During his time with the New York City Transit Police and then the NYPD, Det. Mike Sapraicone was one of a tight crew assembled by policing genius Jack Maple, whose strategies transformed New York from “Fear City,” with more than 2,000 murders a year, into the safest big city in America with less than 400.

Sapraicone had known Maple since they both attended Holy Child grammar school in Queens. Sapraicone was a Transit detective. Maple became a Transit lieutenant and covered a squadroom’s walls with what he called “the Charts of the Future,” computer paper on which his cops used crayons to color-code the details of each subway crime, thereby enabling them to spot patterns. Maple combined that with a basic precept as simple as those taught by the nuns at Holy Child: Treat every crime as if the victim were your mother.
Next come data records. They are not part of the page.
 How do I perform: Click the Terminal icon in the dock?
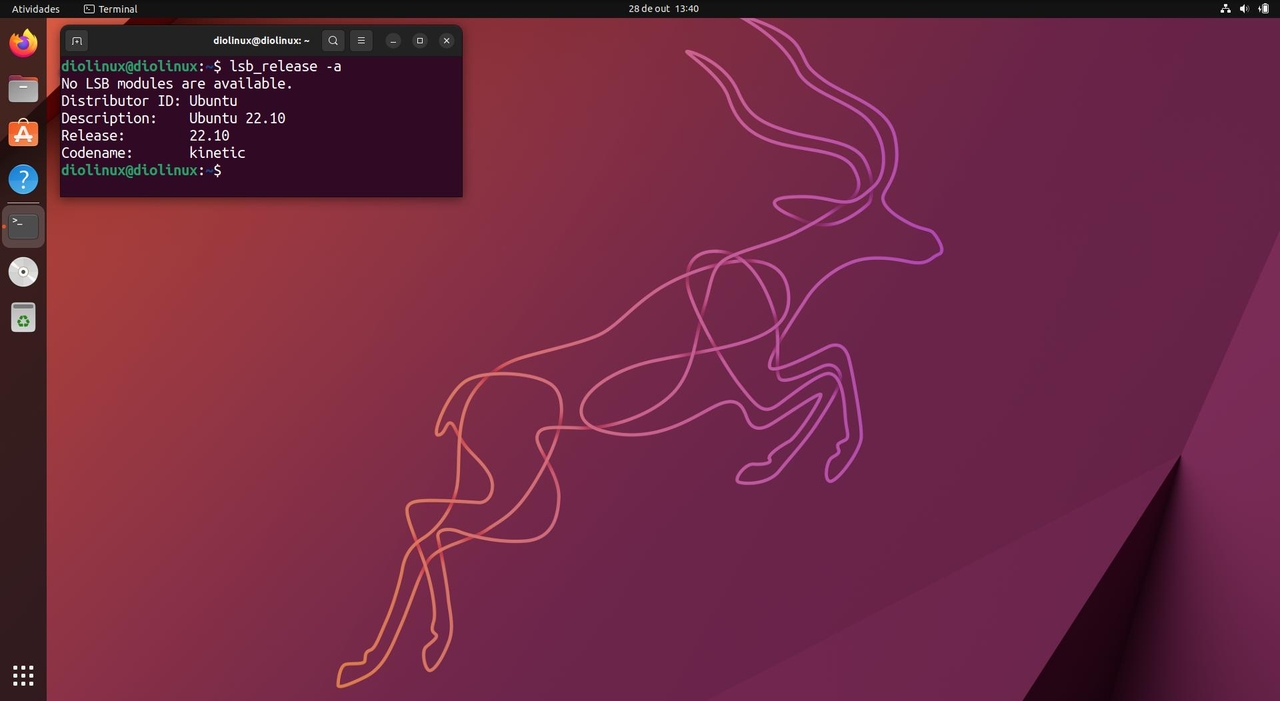23,225
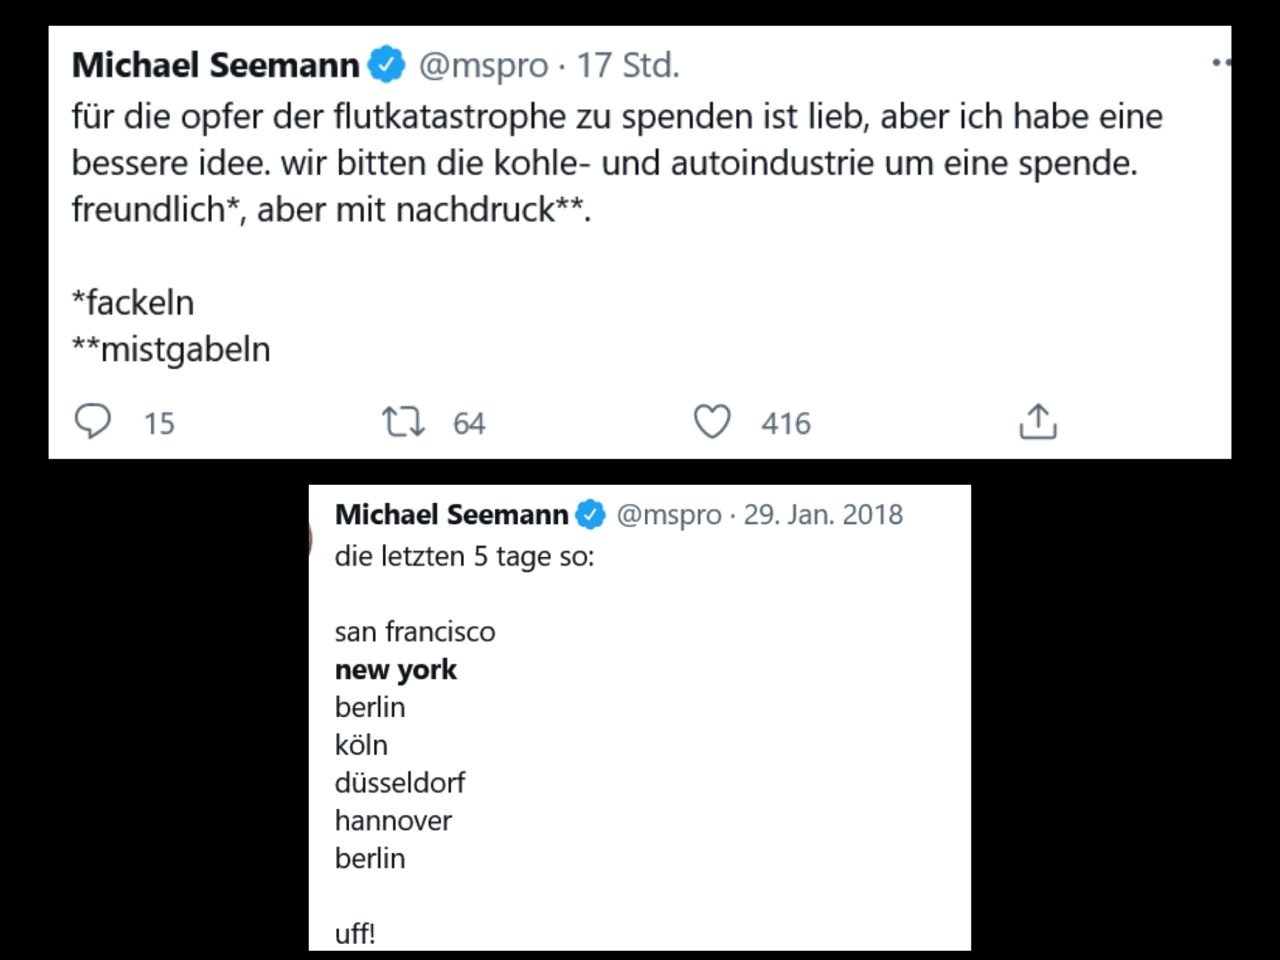Open the three-dot more options menu
Viewport: 1280px width, 960px height.
coord(1220,62)
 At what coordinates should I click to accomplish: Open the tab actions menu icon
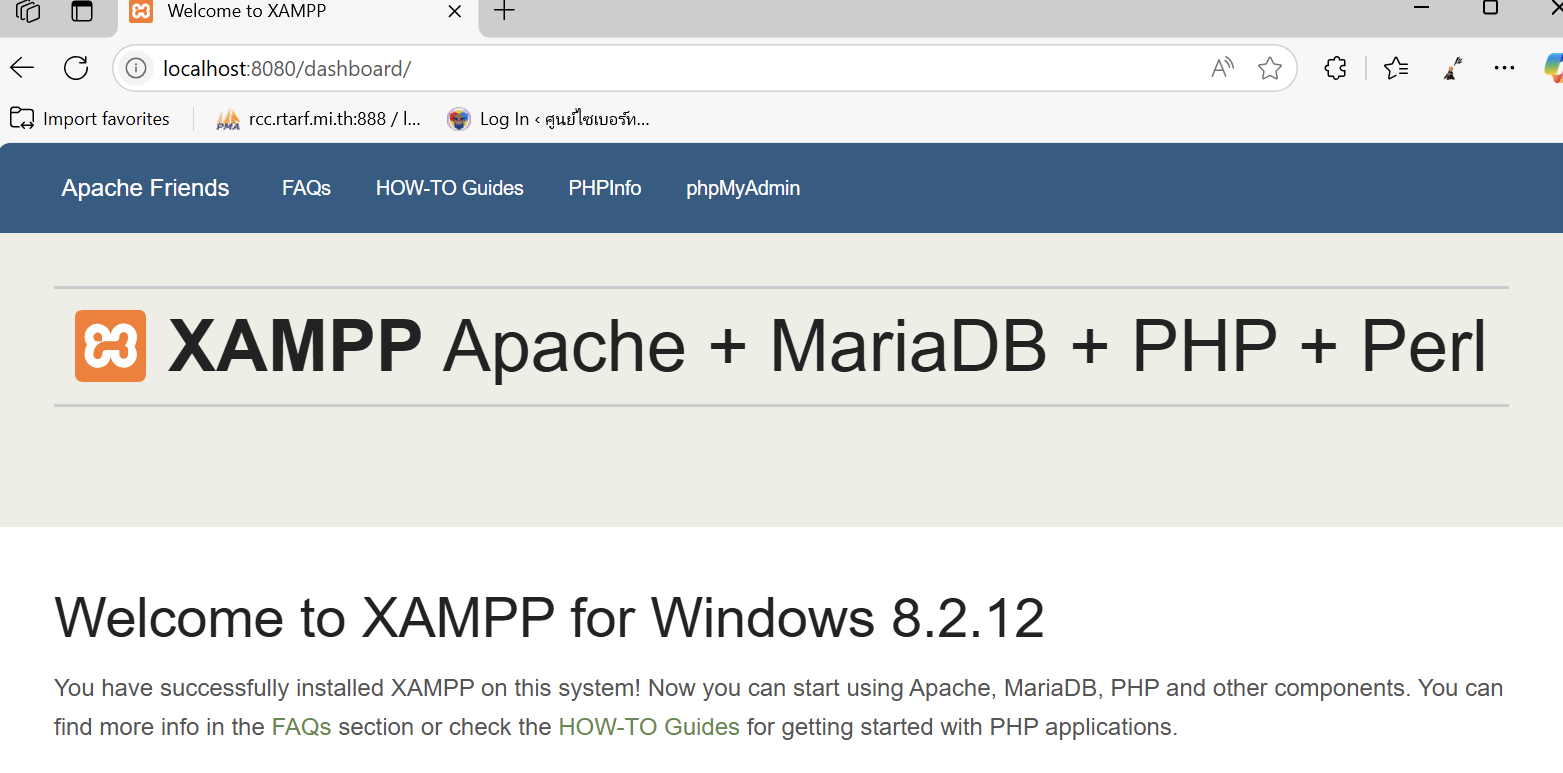82,11
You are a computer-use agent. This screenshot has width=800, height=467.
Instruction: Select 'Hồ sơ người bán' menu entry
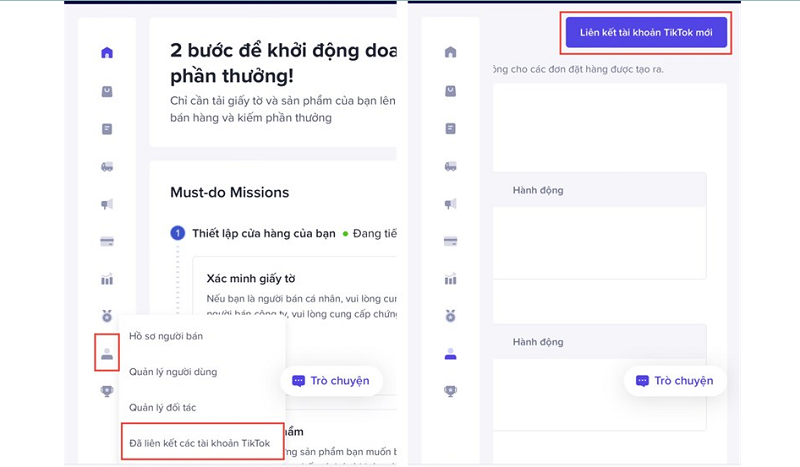click(x=166, y=336)
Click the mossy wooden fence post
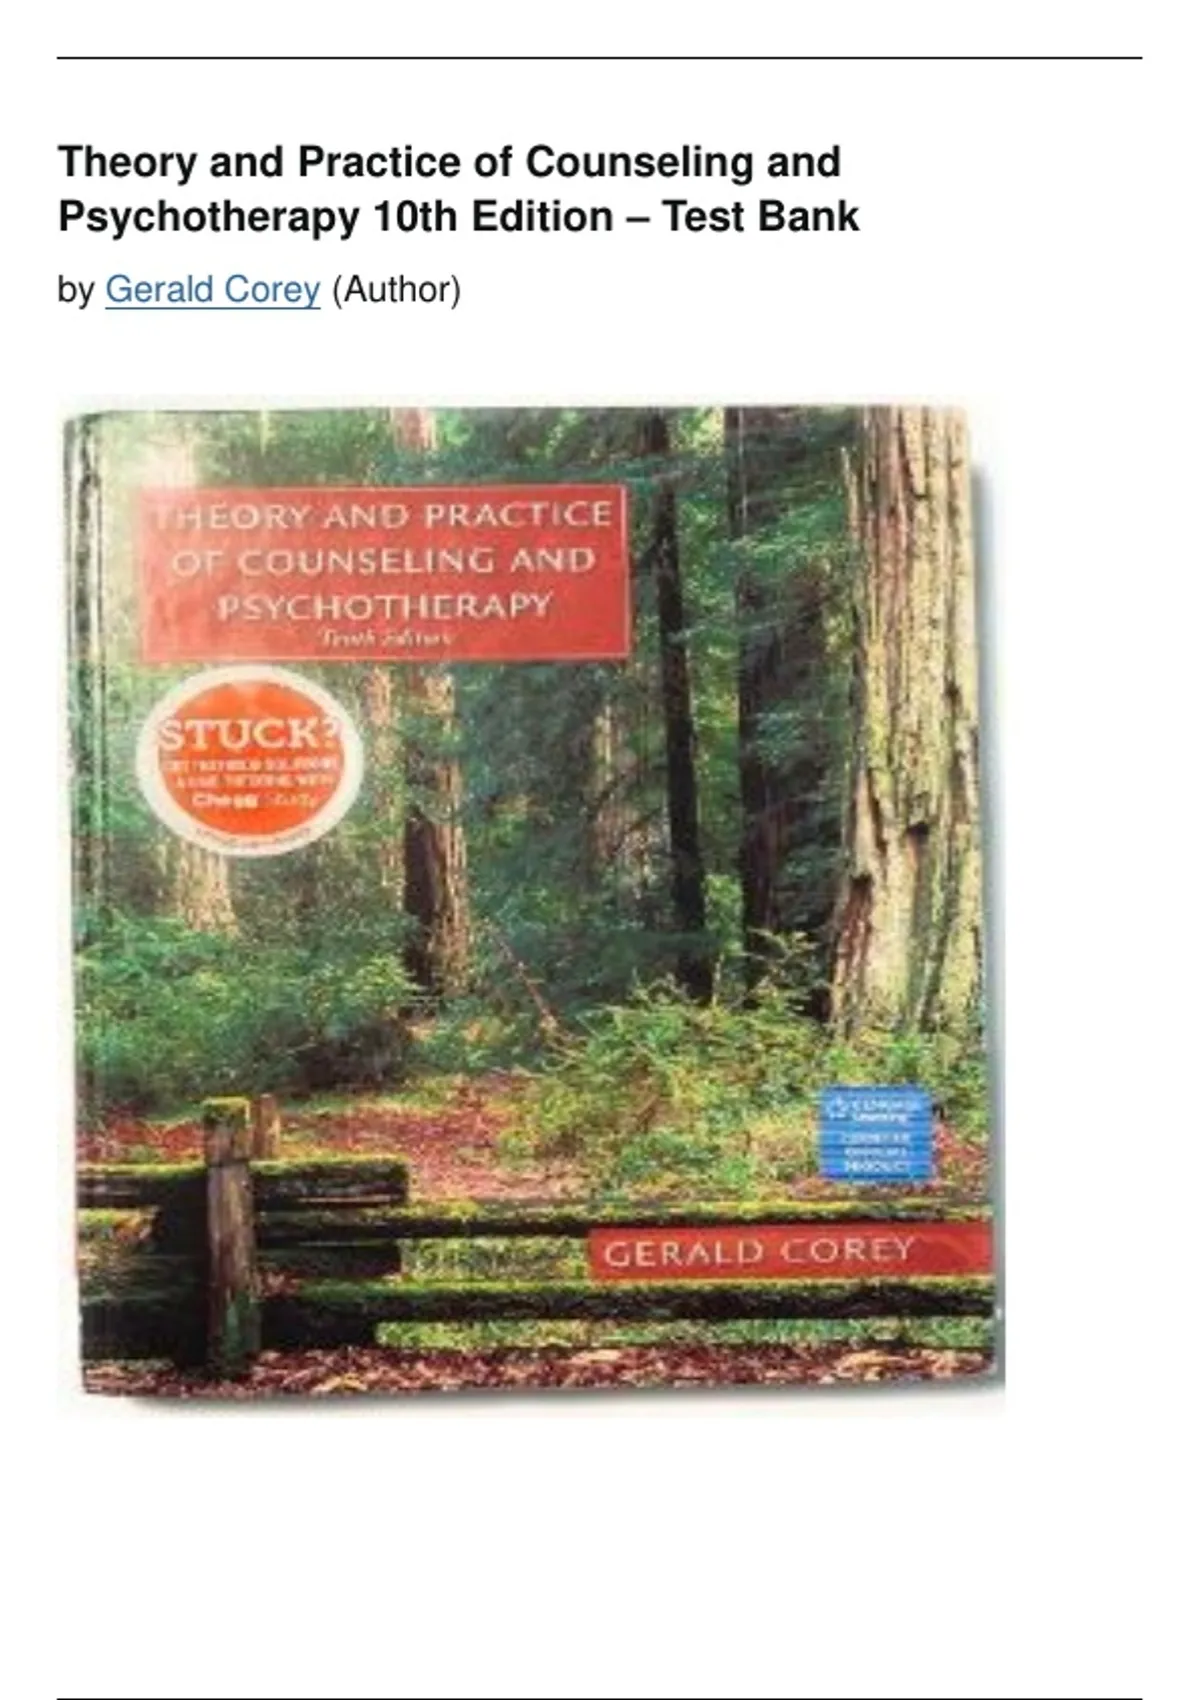 click(231, 1232)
When Rudy Giuliani was elected mayor in 1994, he appointed former Transit Police Chief William Bratton the new NYPD commissioner. Bratton had come to recognize Maple’s genius and promoted him in one unprecedented jump to Deputy Commissioner. Maple extended throughout the city the precept about the importance of each victim. He thereby pressed NYPD commanders to treat Black=on-Black crime as seriously as Black-on-white crime. And that changed everything.

At periodic meetings called CompStat, the Charts Of the Future were updated to computerized pin maps, where a crime was represented by the same size dot, whether it was on ritzy Central Park South or the toughest street in East New York. Maple was liable to point to any of these dots and ask a commander to detail how he or she addressed the particular crime with the application of four operating principles: accurate, timely intelligence; rapid deployment; effective tactics; relentless followup.

Nobody was more relentless than Sapraicone as the NYPD generated a reduction in crime so dramatic that Bratton became a celebrity. A jealous Giuliani subsequently drove Bratton out. Maple chose to go with him, later noting that Giuliani never understood what caused the drop in crime for which he demanded credit.